Deciding between investing in REITs and rental properties depends on your financial goals, risk tolerance, investment timeline, and personal preferences.
Both options have their advantages and drawbacks, so it’s important to carefully weigh these factors and consult a real estate professional or financial advisor if needed.
Here’s a breakdown of some key points to consider for each option:
Income vs. Growth
Determine whether you’re primarily seeking regular income or long-term capital appreciation.
REITs tend to offer more predictable income through dividends, while rental properties can provide a combination of rental income and property value appreciation.
Risk Tolerance
Consider how comfortable you are with market fluctuations. REITs are influenced by broader market trends, while rental properties’ performance is closely tied to local real estate market conditions.
Time Commitment
Assess how much time you’re willing to dedicate to managing your investment. Rental properties require hands-on management, while REITs offer a more passive investment with professional management.
Capital Availability
Evaluate your available capital. Rental properties typically require a larger upfront investment, including closing costs and potential renovations or repairs. REITs can be more accessible with lower initial investment.
Market Research
If you’re considering rental properties, research the local real estate market thoroughly. Analyze historical property value trends, vacancy rates, rental demand, and economic conditions.
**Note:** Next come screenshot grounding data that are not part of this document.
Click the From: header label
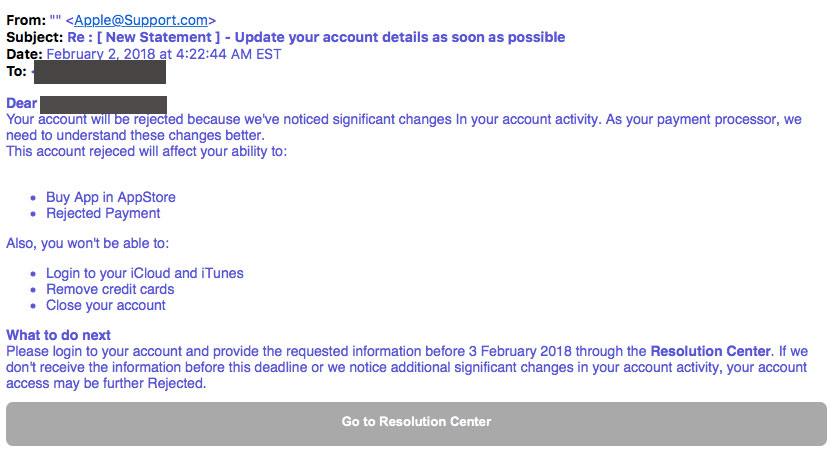 coord(26,20)
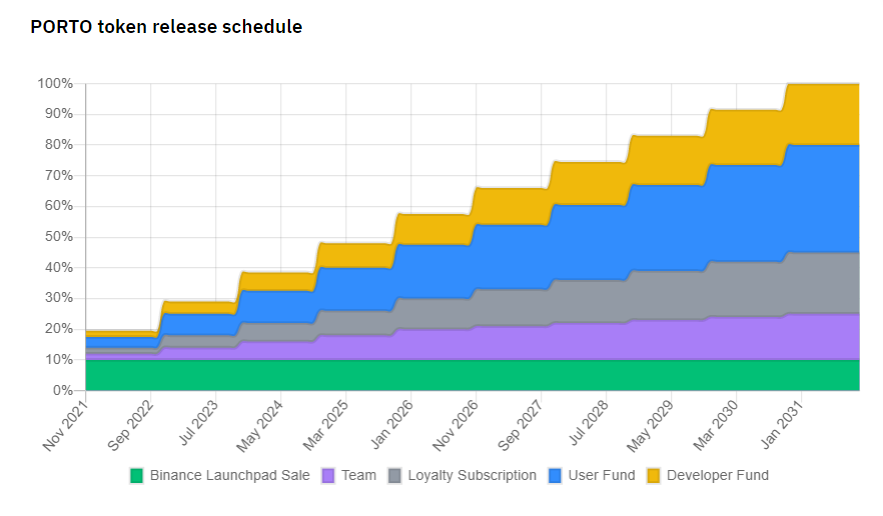
Task: Select the Jul 2028 axis label
Action: click(x=589, y=423)
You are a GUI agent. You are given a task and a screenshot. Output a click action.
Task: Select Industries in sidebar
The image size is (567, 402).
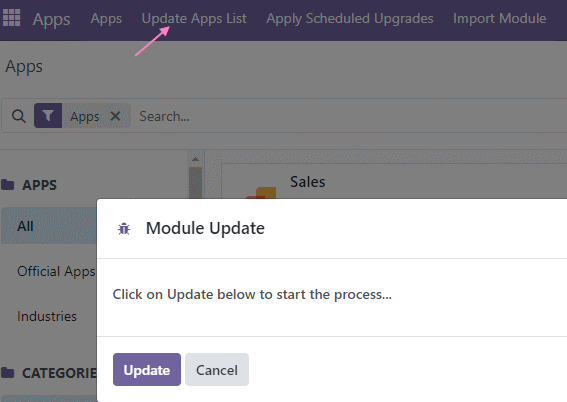(x=47, y=316)
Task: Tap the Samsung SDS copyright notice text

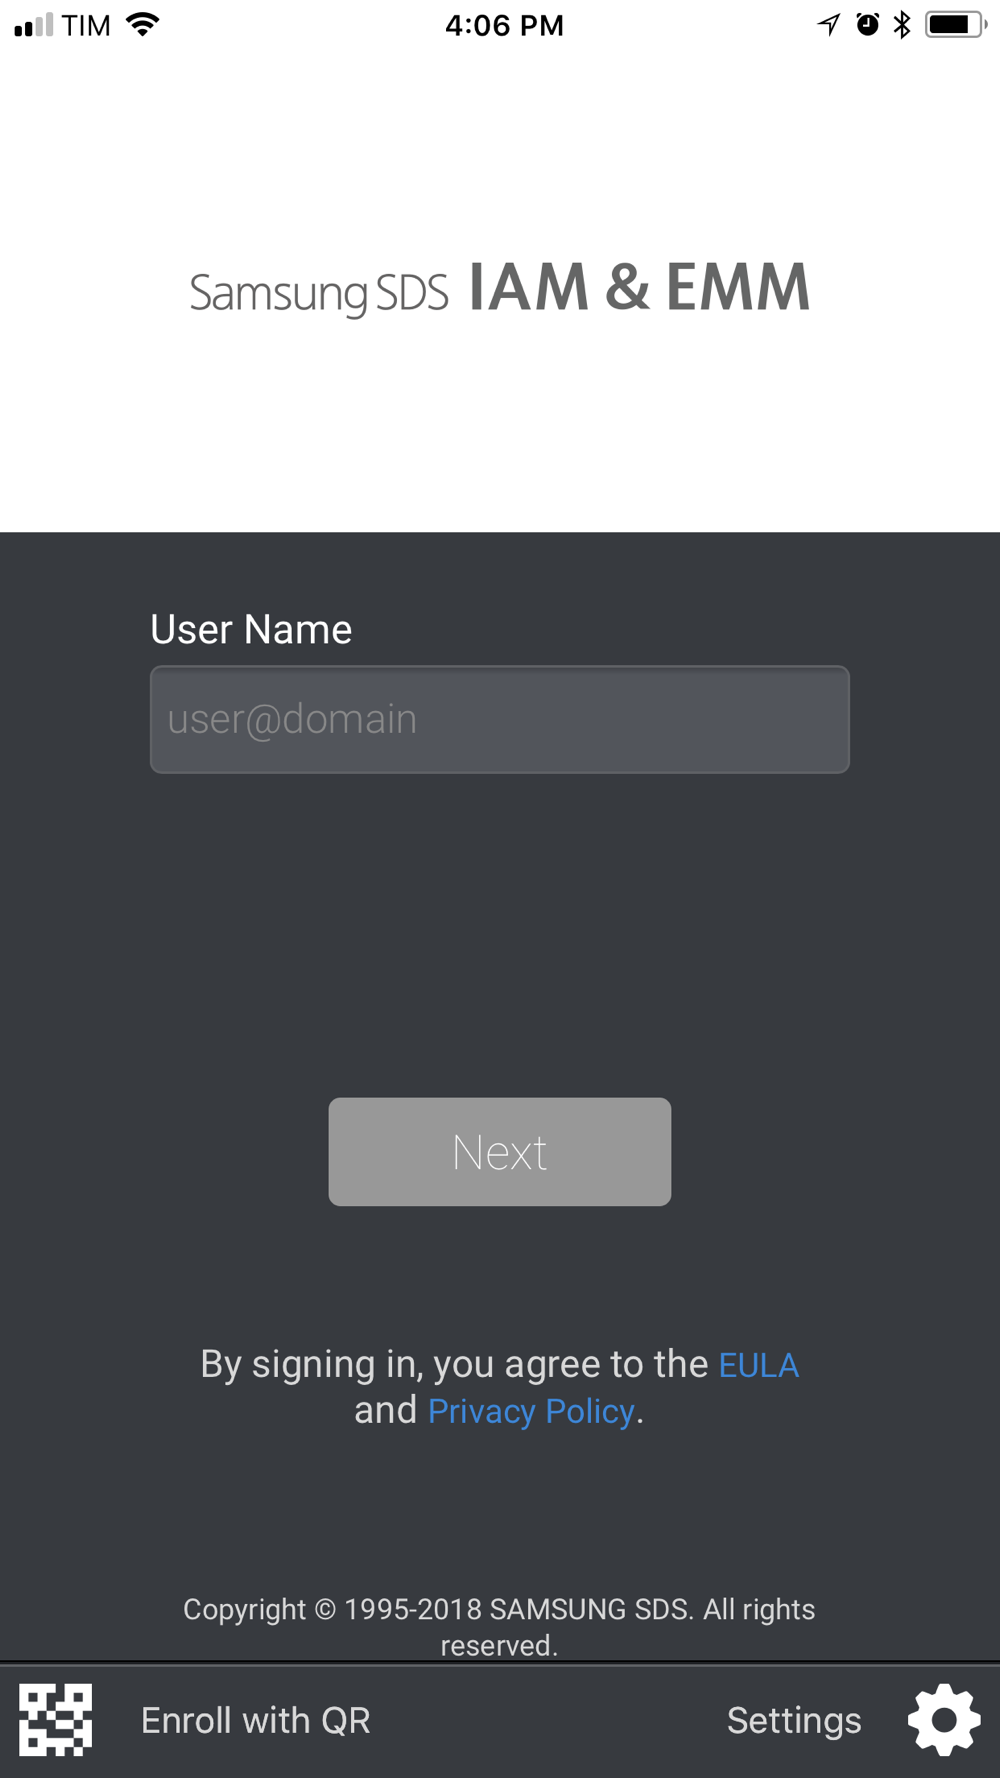Action: point(499,1627)
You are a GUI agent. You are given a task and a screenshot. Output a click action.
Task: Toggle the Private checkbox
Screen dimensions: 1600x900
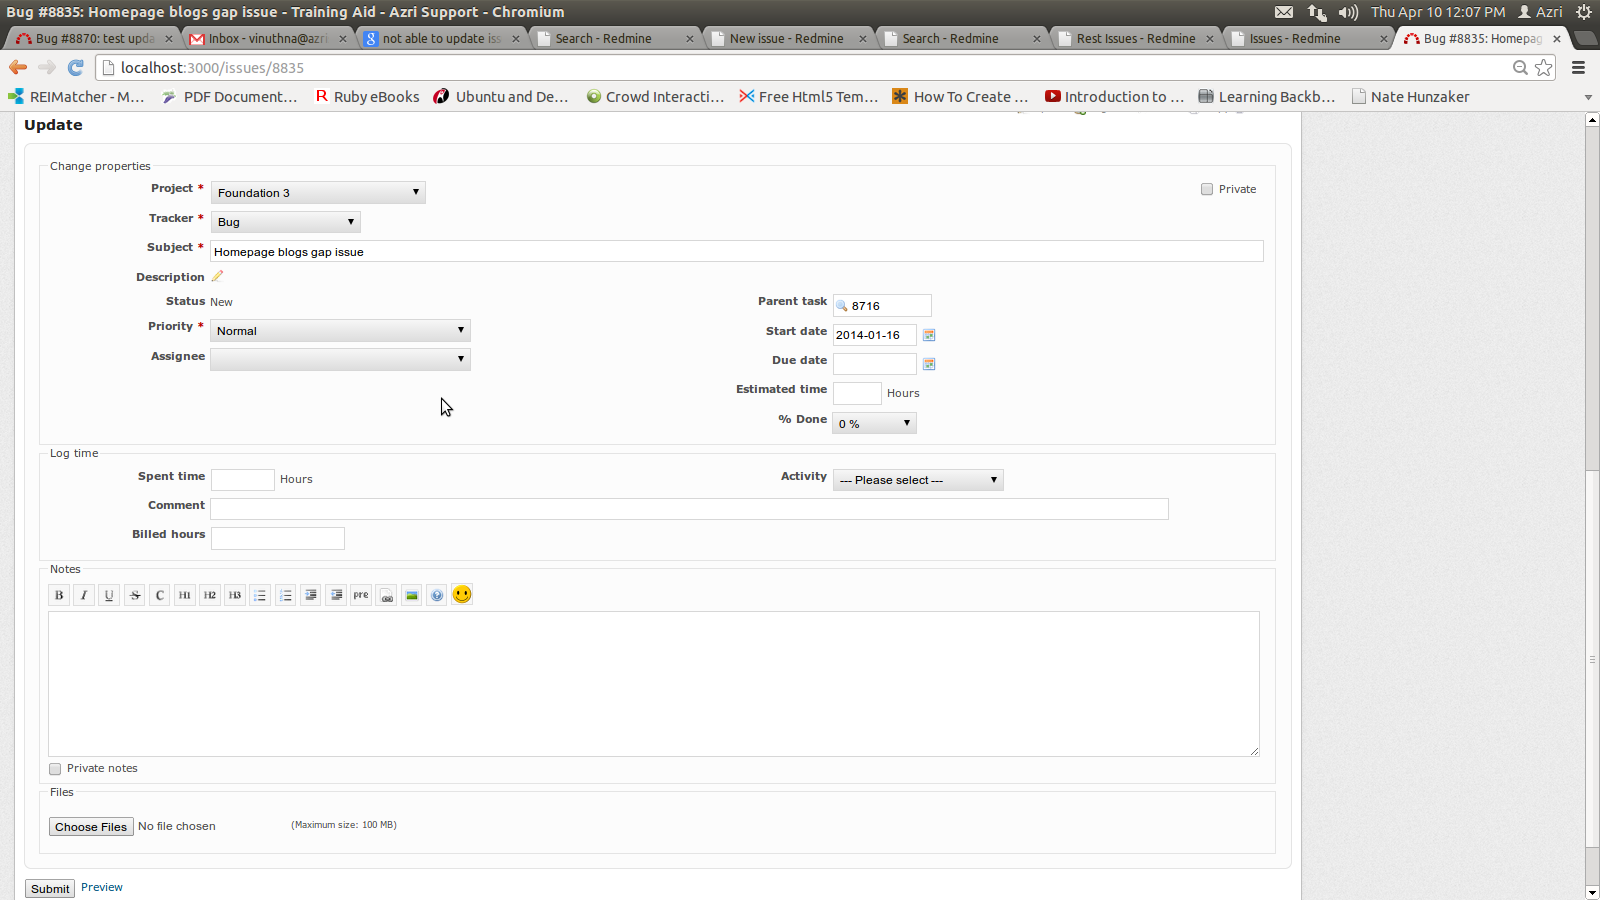click(1207, 189)
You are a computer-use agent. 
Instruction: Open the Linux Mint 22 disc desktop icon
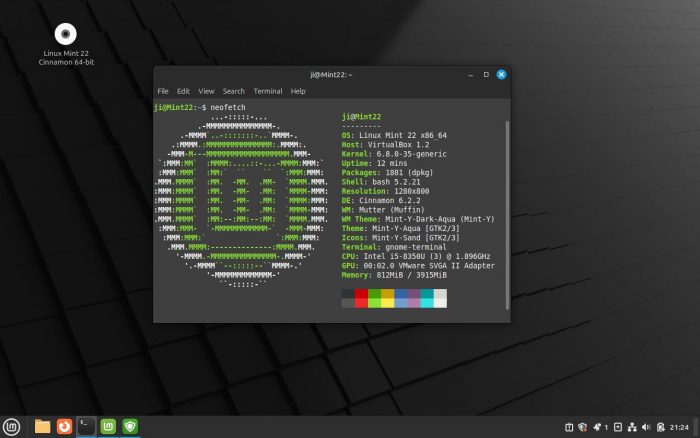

This will help you gauge the potential for property appreciation and rental income.
Diversification
Consider whether you’re looking to diversify your investment portfolio.
REITs provide exposure to a broad range of real estate assets across different sectors and geographic locations, reducing the risk associated with a single property.
The Bottom Line
When comparing a REIT vs rental property, it’s important to consider your financial goals and the level of involvement you want with your investments.
REITs are ideal for investors who want to participate in real estate investing but don’t want to deal with hands-on property maintenance and managing tenants.
On the other hand, rental property investing offers cash flow and passive income for investors looking for stable revenue and long-term appreciation.